ARTÍCULOS DE OPINIÓN, COLABORADORES

9 Mar - 2026

El sector audiovisual gana una batalla clave sobre dietas y desplazamientos en las producciones.

Por PROFILM

El Tribunal de Instancia de Málaga emitió en febrero una sentencia que reconoce la naturaleza extrasalarial de las dietas.

El Socio del área laboral de nuestra empresa colaboradora Écija Legal, Raúl Rojas, ha redactado este artículo explicativo sobre la reciente sentencia que reconoce la naturaleza extrasalarial de las dietas generadas por los desplazamientos que supone un rodaje. El artículo explica las claves del fallo y las consecuencias para nuestra industria.

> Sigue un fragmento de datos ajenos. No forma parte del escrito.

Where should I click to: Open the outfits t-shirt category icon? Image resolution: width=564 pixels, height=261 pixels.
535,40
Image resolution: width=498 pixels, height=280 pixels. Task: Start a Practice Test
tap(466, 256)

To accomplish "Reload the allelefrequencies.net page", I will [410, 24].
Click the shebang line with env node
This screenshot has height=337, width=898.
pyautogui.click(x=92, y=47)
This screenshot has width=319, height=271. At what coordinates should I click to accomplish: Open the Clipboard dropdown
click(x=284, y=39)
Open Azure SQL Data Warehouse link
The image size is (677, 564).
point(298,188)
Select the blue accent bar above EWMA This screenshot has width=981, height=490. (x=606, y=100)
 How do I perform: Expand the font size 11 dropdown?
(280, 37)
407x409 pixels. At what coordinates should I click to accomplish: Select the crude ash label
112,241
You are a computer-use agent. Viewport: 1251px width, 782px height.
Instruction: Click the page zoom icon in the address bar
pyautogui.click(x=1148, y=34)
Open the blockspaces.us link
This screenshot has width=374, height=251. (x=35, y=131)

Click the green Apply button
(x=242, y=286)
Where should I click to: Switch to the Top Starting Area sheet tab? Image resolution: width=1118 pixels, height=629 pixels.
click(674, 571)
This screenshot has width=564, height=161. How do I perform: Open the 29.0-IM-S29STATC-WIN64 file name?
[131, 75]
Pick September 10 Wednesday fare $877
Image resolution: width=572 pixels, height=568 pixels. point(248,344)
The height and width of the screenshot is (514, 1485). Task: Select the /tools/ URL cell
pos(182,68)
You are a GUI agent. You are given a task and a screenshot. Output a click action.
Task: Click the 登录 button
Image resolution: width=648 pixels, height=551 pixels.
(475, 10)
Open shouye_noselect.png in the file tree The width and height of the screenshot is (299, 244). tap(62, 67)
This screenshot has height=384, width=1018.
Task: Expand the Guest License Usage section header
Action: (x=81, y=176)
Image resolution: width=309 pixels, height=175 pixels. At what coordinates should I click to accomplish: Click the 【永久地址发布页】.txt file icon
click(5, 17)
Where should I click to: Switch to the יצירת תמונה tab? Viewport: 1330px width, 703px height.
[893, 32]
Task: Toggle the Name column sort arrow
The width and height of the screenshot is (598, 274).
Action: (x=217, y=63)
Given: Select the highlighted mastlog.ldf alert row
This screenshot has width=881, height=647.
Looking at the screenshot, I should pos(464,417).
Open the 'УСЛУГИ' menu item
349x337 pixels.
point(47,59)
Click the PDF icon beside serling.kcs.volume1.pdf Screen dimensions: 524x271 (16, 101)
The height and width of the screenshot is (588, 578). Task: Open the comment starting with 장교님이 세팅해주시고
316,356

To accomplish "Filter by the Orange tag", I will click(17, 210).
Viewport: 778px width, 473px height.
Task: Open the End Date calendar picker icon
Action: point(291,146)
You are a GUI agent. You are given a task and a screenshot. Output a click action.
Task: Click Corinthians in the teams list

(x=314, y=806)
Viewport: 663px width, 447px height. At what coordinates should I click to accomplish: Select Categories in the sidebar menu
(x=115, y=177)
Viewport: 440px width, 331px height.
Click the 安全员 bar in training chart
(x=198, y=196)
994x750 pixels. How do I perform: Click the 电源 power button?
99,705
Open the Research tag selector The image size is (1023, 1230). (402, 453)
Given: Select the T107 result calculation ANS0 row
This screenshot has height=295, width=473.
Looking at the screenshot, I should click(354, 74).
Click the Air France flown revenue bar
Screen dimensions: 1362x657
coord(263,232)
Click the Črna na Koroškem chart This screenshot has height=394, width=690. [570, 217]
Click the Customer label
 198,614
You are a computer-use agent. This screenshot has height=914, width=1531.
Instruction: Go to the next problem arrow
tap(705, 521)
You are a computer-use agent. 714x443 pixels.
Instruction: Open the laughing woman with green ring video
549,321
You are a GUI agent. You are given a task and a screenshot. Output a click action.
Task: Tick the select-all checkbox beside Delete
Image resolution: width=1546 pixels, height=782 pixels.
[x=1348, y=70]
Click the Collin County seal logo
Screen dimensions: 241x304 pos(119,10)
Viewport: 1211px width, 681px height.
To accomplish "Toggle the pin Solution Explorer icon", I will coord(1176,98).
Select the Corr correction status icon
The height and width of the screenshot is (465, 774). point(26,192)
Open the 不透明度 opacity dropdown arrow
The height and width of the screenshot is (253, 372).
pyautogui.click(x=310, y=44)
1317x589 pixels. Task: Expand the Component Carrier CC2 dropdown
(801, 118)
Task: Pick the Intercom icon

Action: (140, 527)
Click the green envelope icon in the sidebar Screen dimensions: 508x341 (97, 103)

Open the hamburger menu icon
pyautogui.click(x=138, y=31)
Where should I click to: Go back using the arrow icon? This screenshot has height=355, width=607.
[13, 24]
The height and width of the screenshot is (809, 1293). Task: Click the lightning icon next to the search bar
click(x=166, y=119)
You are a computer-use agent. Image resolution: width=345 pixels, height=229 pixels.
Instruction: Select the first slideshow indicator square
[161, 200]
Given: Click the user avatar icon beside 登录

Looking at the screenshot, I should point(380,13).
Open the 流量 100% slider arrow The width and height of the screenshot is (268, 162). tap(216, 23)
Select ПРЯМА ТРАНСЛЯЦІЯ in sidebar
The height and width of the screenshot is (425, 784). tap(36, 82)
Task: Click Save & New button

Raúl Rojas, Socio del área laboral de ECIJA

Por Raúl Rojas

La reciente sentencia firme dictada por el Tribunal de Instancia de Málaga en fecha 16 de febrero de 2026 en el procedimiento seguido por FRESCO FILM (Autos 442/2021), defendida por Raúl Rojas, socio del despacho de abogados ECIJA LEGAL, supone un punto de inflexión relevante para las empresas del sector audiovisual en España. No solo porque anula una liquidación de la Tesorería General de la Seguridad Social (TGSS) en materia de dietas pagadas en el marco de una producción audiovisual, sino porque consolida una interpretación jurídica alineada con la realidad operativa en el sector: una actividad necesariamente itinerante, basada en desplazamientos constantes de equipos humanos y recursos técnicos a localizaciones diversas.

Estamos ante un fallo que no solo reconoce la naturaleza extrasalarial de las dietas abonadas en el marco de estos desplazamientos, sino que, además, se apoya expresamente en la jurisprudencia más actual del Tribunal Supremo para reforzar un criterio que venía siendo objeto de litigio y divergencias interpretativas por parte de la administración. Sus implicaciones van mucho más allá del caso concreto: sientan las bases para la gestión jurídico-laboral de las producciones audiovisuales en un escenario donde la TGSS ha intensificado el control de los conceptos retributivos excluidos de la base de cotización.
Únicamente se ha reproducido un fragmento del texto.